→ **The exercise**
Update the data starting at the line with "十萬個為甚麼? (128, 187)" and ending at the line with "Натали (21, 1687)" by swapping "Махачкала" for "Дербент" and leaving everything else the same. Return only those lines.

**** Records for the exercise

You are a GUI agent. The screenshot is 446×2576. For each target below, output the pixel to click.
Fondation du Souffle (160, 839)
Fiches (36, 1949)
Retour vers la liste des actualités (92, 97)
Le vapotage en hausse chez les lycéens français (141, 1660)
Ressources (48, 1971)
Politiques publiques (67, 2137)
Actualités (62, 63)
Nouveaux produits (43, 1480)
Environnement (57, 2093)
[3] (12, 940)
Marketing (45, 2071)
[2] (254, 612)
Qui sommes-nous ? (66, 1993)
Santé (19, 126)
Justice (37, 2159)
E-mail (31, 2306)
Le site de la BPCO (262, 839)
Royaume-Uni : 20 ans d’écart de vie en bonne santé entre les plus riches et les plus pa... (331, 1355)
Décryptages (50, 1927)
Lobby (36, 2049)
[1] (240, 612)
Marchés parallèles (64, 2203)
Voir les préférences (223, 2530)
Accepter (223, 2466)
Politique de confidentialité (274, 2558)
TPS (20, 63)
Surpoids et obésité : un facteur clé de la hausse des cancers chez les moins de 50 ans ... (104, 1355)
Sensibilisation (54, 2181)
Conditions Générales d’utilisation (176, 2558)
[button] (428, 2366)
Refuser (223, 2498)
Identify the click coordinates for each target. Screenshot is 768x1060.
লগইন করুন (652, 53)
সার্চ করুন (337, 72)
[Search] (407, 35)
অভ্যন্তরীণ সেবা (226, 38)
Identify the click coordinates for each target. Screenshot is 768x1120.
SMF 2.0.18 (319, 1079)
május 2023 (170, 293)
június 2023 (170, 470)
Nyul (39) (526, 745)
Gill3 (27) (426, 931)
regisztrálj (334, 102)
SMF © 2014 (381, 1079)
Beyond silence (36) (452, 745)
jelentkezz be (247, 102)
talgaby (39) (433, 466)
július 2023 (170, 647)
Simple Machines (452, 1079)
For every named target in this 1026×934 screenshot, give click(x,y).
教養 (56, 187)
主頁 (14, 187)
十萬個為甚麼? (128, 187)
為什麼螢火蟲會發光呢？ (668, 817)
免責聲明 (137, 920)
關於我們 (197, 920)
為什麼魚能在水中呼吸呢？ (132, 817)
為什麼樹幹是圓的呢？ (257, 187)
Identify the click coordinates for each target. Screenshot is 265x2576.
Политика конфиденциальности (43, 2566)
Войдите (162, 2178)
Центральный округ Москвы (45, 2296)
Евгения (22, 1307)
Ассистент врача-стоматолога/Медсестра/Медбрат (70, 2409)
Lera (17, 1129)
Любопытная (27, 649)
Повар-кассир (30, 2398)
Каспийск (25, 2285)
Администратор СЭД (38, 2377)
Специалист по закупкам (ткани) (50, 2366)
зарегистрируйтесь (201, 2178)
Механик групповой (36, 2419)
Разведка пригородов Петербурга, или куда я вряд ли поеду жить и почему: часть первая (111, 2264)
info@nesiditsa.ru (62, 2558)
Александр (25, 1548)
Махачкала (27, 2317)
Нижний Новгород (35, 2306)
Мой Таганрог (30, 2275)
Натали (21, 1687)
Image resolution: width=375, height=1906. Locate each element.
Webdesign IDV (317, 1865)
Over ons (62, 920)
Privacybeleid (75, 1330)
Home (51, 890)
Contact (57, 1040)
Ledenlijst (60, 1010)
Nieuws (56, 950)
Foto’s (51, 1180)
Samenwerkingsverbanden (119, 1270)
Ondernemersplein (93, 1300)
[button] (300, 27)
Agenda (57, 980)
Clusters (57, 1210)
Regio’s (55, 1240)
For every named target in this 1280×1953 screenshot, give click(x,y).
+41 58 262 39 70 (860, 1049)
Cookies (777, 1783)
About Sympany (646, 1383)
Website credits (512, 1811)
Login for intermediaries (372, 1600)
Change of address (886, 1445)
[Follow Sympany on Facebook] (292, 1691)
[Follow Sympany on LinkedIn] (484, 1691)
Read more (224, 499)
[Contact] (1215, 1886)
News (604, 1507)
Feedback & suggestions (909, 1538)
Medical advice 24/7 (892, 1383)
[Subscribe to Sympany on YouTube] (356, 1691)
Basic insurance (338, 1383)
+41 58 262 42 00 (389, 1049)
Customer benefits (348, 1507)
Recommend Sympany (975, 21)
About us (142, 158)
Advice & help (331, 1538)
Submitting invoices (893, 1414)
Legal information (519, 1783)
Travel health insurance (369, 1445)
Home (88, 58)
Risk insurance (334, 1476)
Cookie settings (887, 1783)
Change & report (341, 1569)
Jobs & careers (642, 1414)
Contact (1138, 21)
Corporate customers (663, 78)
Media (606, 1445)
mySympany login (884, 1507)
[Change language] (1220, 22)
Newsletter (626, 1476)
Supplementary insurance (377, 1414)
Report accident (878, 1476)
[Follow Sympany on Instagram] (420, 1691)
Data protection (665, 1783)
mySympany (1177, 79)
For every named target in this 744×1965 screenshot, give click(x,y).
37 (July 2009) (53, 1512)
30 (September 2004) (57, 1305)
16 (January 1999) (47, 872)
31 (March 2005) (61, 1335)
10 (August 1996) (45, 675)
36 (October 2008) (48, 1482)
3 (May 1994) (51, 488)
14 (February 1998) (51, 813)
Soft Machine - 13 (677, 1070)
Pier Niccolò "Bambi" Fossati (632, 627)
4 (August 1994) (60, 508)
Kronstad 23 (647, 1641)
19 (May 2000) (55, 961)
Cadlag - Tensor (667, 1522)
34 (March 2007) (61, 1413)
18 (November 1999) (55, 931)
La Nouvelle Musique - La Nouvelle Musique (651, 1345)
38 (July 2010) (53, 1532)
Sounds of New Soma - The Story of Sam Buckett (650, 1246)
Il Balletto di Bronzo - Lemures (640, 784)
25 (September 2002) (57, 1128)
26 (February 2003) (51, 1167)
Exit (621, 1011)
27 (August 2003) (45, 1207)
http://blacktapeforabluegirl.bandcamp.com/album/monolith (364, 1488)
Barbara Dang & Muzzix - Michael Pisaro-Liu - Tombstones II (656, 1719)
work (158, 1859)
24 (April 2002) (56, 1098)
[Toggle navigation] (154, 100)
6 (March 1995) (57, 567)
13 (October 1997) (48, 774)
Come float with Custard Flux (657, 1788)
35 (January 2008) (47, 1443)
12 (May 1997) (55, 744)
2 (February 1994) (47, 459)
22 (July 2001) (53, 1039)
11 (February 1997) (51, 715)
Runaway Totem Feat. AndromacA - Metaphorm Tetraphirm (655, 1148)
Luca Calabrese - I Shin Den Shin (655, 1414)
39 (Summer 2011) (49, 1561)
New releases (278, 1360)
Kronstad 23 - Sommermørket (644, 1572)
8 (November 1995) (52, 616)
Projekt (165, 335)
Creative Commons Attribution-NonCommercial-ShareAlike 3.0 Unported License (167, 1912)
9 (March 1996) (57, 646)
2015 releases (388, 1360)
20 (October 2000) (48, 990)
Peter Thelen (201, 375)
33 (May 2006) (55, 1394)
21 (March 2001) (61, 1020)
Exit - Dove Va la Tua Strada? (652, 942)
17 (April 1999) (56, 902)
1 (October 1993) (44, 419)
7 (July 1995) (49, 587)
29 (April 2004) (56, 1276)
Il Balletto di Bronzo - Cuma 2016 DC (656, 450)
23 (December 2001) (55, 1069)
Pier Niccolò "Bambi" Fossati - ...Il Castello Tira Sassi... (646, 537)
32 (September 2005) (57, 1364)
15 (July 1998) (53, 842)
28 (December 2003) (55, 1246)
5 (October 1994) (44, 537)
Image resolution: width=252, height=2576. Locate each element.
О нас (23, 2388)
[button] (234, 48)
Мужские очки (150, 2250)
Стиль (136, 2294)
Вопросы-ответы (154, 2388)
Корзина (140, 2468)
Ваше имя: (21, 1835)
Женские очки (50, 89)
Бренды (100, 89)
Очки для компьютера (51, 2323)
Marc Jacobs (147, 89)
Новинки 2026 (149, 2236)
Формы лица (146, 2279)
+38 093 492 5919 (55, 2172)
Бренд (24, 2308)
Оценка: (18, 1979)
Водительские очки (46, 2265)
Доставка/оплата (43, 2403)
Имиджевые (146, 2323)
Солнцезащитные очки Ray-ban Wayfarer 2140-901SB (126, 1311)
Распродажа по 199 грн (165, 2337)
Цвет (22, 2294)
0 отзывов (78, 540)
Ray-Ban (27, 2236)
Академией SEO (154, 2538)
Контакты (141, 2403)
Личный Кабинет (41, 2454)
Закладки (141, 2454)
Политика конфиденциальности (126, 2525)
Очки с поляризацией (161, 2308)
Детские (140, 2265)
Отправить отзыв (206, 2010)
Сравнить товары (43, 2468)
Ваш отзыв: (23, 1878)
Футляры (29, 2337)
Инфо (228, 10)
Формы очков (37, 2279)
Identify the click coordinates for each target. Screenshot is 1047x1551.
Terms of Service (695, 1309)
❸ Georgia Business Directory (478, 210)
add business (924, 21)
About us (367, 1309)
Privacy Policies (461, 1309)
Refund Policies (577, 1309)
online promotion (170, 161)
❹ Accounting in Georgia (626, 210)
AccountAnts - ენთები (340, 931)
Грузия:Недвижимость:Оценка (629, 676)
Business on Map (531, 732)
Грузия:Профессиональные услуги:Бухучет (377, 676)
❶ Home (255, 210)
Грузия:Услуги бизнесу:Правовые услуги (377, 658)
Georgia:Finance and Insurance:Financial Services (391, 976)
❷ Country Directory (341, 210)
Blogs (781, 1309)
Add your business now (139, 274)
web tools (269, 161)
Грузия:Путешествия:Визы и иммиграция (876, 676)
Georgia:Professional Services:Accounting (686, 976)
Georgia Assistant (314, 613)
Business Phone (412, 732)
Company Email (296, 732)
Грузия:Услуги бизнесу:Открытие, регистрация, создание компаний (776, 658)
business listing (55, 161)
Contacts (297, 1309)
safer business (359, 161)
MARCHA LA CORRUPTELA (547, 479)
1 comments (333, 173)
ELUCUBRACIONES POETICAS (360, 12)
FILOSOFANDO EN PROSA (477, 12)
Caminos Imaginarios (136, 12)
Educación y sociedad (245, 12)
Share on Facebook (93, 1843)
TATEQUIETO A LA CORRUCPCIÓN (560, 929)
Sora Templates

********

→ **Worked answer**
十萬個為甚麼? (128, 187)
為什麼螢火蟲會發光呢？ (668, 817)
免責聲明 (137, 920)
關於我們 (197, 920)
為什麼魚能在水中呼吸呢？ (132, 817)
為什麼樹幹是圓的呢？ (257, 187)
Identify the click coordinates for each target. Screenshot is 265x2576.
Политика конфиденциальности (43, 2566)
Войдите (162, 2178)
Центральный округ Москвы (45, 2296)
Евгения (22, 1307)
Ассистент врача-стоматолога/Медсестра/Медбрат (70, 2409)
Lera (17, 1129)
Любопытная (27, 649)
Повар-кассир (30, 2398)
Каспийск (25, 2285)
Администратор СЭД (38, 2377)
Специалист по закупкам (ткани) (50, 2366)
зарегистрируйтесь (201, 2178)
Механик групповой (36, 2419)
Разведка пригородов Петербурга, или куда я вряд ли поеду жить и почему: часть первая (111, 2264)
info@nesiditsa.ru (62, 2558)
Александр (25, 1548)
Дербент (27, 2317)
Нижний Новгород (35, 2306)
Мой Таганрог (30, 2275)
Натали (21, 1687)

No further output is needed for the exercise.